What the task asks
For the entries that appear below, write out the exact text and omit the pictures.
++++ Data to process ++++
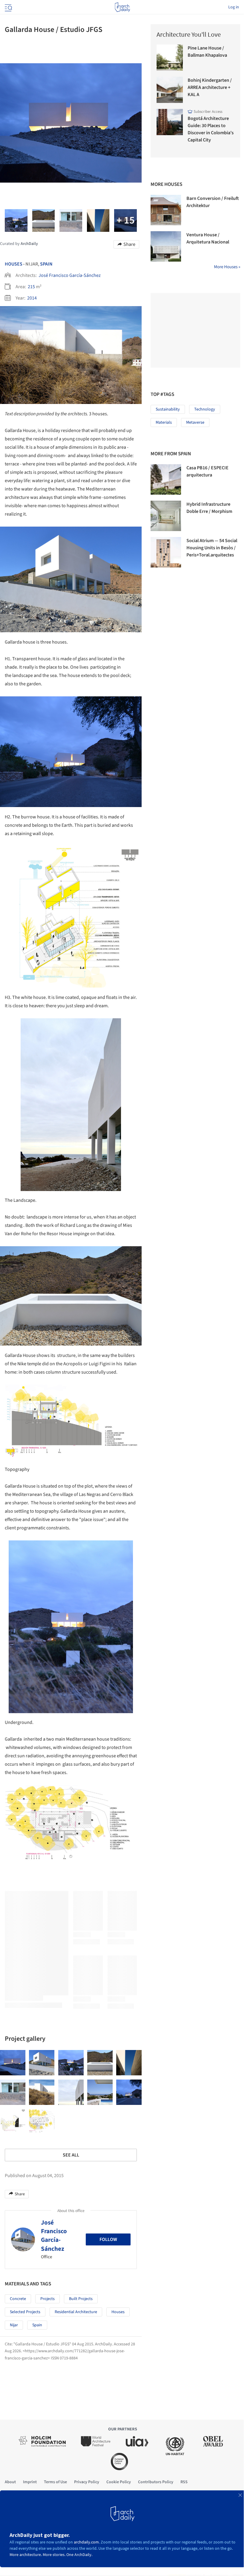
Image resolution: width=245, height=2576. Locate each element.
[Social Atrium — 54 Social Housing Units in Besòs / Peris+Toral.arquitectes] (166, 552)
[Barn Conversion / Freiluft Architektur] (166, 210)
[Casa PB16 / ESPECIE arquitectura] (166, 479)
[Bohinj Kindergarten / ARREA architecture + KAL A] (170, 90)
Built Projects (81, 2299)
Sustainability (168, 409)
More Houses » (227, 267)
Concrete (18, 2299)
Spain (46, 264)
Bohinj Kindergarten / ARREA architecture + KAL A (210, 87)
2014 (32, 298)
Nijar (14, 2325)
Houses (13, 264)
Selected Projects (25, 2312)
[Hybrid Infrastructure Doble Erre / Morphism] (166, 516)
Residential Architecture (76, 2312)
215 (31, 286)
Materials (164, 422)
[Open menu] (8, 7)
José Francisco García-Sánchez (70, 275)
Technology (204, 409)
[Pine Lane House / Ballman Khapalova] (170, 57)
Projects (47, 2299)
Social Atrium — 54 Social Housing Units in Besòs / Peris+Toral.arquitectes (211, 547)
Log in (233, 7)
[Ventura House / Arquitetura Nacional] (166, 246)
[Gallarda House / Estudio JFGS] (12, 2062)
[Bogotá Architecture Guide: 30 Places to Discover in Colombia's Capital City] (170, 122)
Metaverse (195, 422)
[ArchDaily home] (122, 7)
++++
Written response
Image resolution: width=245, height=2576. Locate each element.
[Social Atrium — 54 Social Housing Units in Besòs / Peris+Toral.arquitectes] (166, 552)
[Barn Conversion / Freiluft Architektur] (166, 210)
[Casa PB16 / ESPECIE arquitectura] (166, 479)
[Bohinj Kindergarten / ARREA architecture + KAL A] (170, 90)
Built Projects (81, 2299)
Sustainability (168, 409)
More Houses » (227, 267)
Concrete (18, 2299)
Spain (46, 264)
Bohinj Kindergarten / ARREA architecture + KAL A (210, 87)
2014 (32, 298)
Nijar (14, 2325)
Houses (13, 264)
Selected Projects (25, 2312)
[Hybrid Infrastructure Doble Erre / Morphism] (166, 516)
Residential Architecture (76, 2312)
215 (31, 286)
Materials (164, 422)
[Open menu] (8, 7)
José Francisco García-Sánchez (70, 275)
Technology (204, 409)
[Pine Lane House / Ballman Khapalova] (170, 57)
Projects (47, 2299)
Social Atrium — 54 Social Housing Units in Besòs / Peris+Toral.arquitectes (211, 547)
Log in (233, 7)
[Ventura House / Arquitetura Nacional] (166, 246)
[Gallarda House / Estudio JFGS] (12, 2062)
[Bogotá Architecture Guide: 30 Places to Discover in Colombia's Capital City] (170, 122)
Metaverse (195, 422)
[ArchDaily home] (122, 7)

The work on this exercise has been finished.